**Tarefas do exercício:**
A: No texto sobre as escolas residenciais para nativos americanos, até que ano a escola em Saskatchewan ficou aberta?
B: Reescreva o trecho do texto sobre as escolas residenciais, de "Escolas residenciais para" até "aberta até 1997.", trocando "túmulos não marcados" por "sepulturas sem identificação".
C: Prossiga o texto sobre as escolas residenciais para nativos americanos a partir do ponto em que ele termina.

**Texto de leitura:**
::::::::::

Escolas residenciais para nativos americanos e ataques ao "reescrever" a história
Poucas semanas após a descoberta dos restos mortais de 215 crianças numa escola residencial na Columbia Britânica, a Cowessess First Nation comunicou que descobriu 751 túmulos não marcados no local de outra escola em Saskatchewan, a Marieval Indian Residential School. Como muitas outras escolas residenciais, estas escolas foram financiadas pelo governo do Canada e administradas por autoridades religiosas, nos séculos XIX e XX. A escola em Saskatchewan ficou aberta até 1997.
Com o objetivo de "assimilar a juventude indígena", essas escolas levaram à morte de mais de 6000 crianças indígenas americanas devido às péssimas condições sanitárias, má manutenção dos edifícios, falta de aquecimento e negligência, entre outros fatores. Esse enorme número de mortes de miúdos - num único país, o Canadá - é apenas a ponta do iceberg em relação às atrocidades que aconteceram nessas escolas. Abusos físicos e sexuais eram perturbadoramente comuns. As recentes descobertas levaram o primeiro-ministro canadiano, Justin Trudeau, a declarar que estava "terrivelmente entristecido" pela "vergonhosa lembrança do racismo, discriminação e injustiça sistémica que os povos indígenas enfrentaram".

::::::::::

**Dados apresentados:**
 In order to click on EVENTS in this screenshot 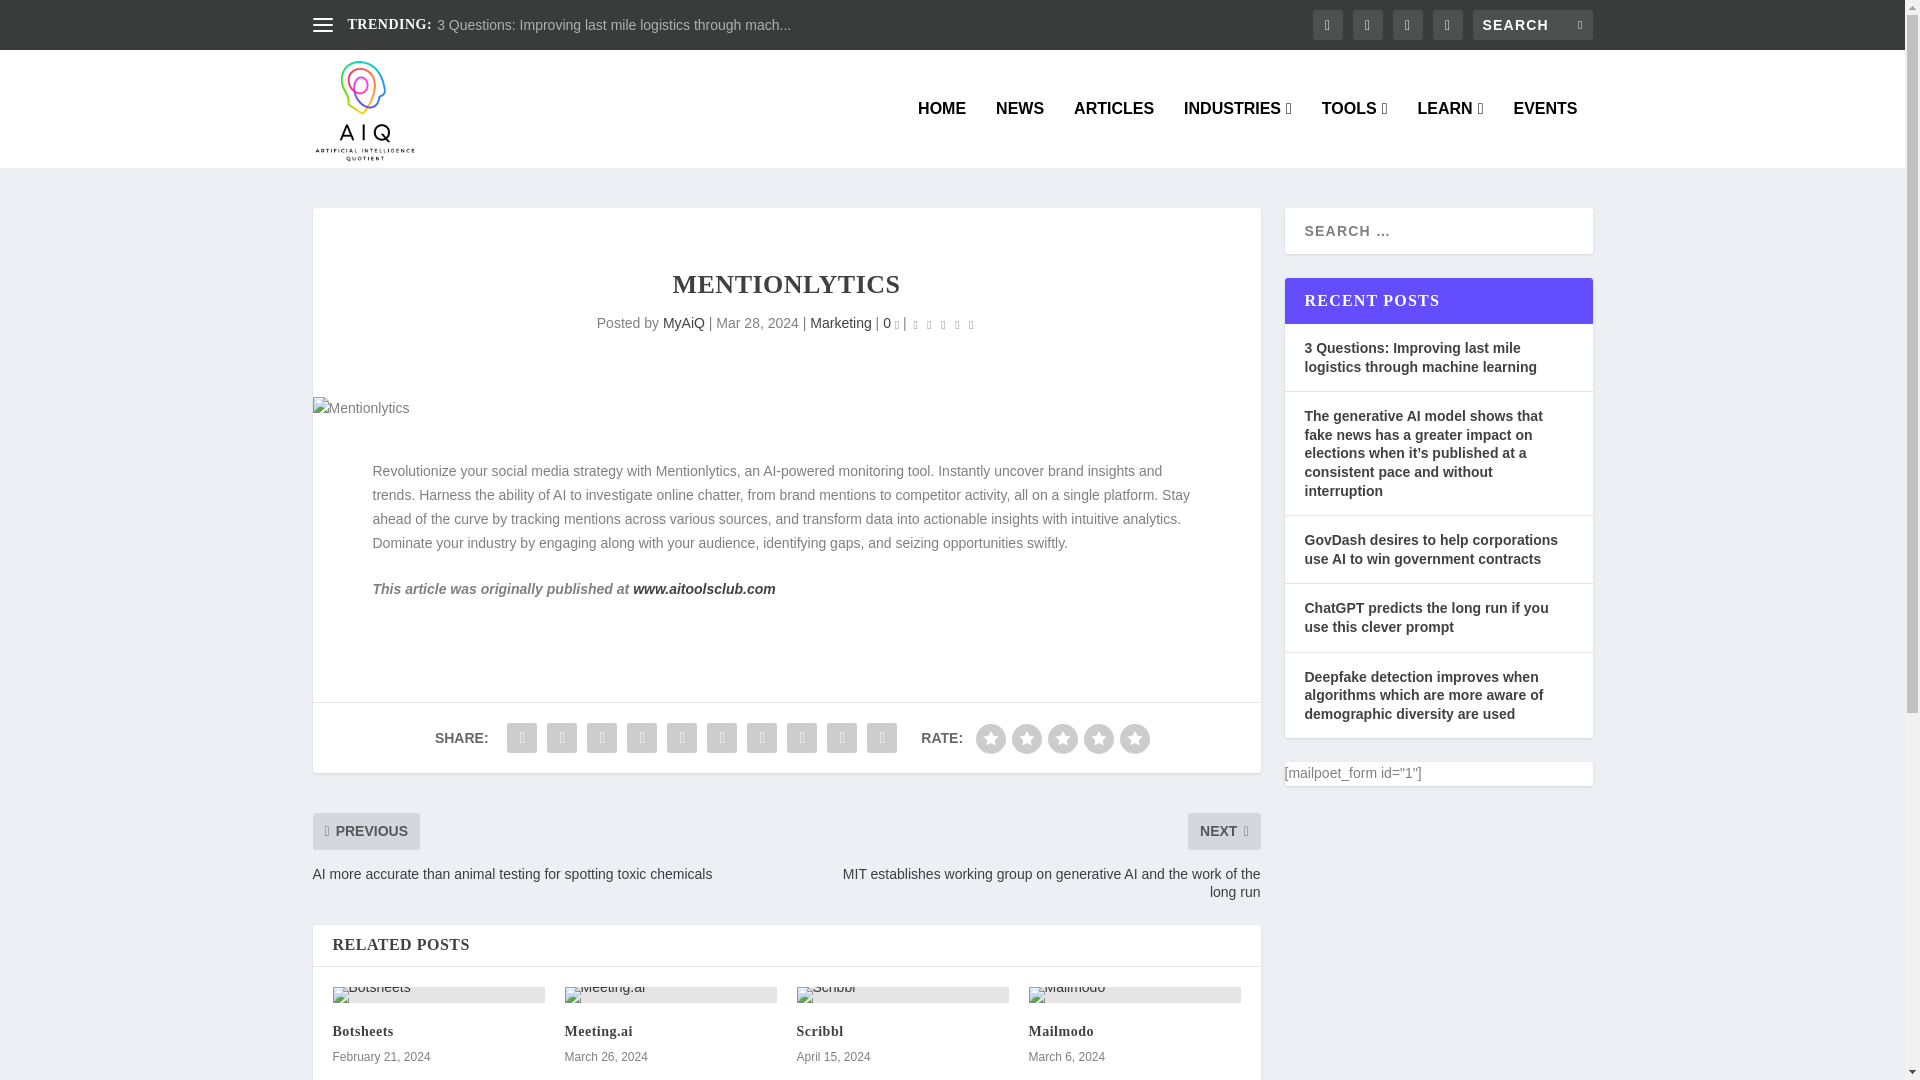, I will do `click(1544, 134)`.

::::::::::

**Respostas do exercício:**
A: Até 1997.

B:
Escolas residenciais para nativos americanos e ataques ao "reescrever" a história
Poucas semanas após a descoberta dos restos mortais de 215 crianças numa escola residencial na Columbia Britânica, a Cowessess First Nation comunicou que descobriu 751 sepulturas sem identificação no local de outra escola em Saskatchewan, a Marieval Indian Residential School. Como muitas outras escolas residenciais, estas escolas foram financiadas pelo governo do Canada e administradas por autoridades religiosas, nos séculos XIX e XX. A escola em Saskatchewan ficou aberta até 1997.

C:
No entanto, políticos e académicos sabem, há muito tempo, de outras atrocidades cometidas nessas escolas. A Comissão de Verdade e Reconciliação do Canadá, lançada em 2008, já havia declarado que o que aconteceu nelas foi um genocídio cultural e, como reacção, o governo canadiano se tinha desculpado formalmente. Também se sabia que os EUA e muitos países da América do Sul e Central também tinham instituições semelhantes para crianças nativas americanas, como muitos outros países tinham para os "seus" povos indígenas, ou aqueles nas "suas" colónias.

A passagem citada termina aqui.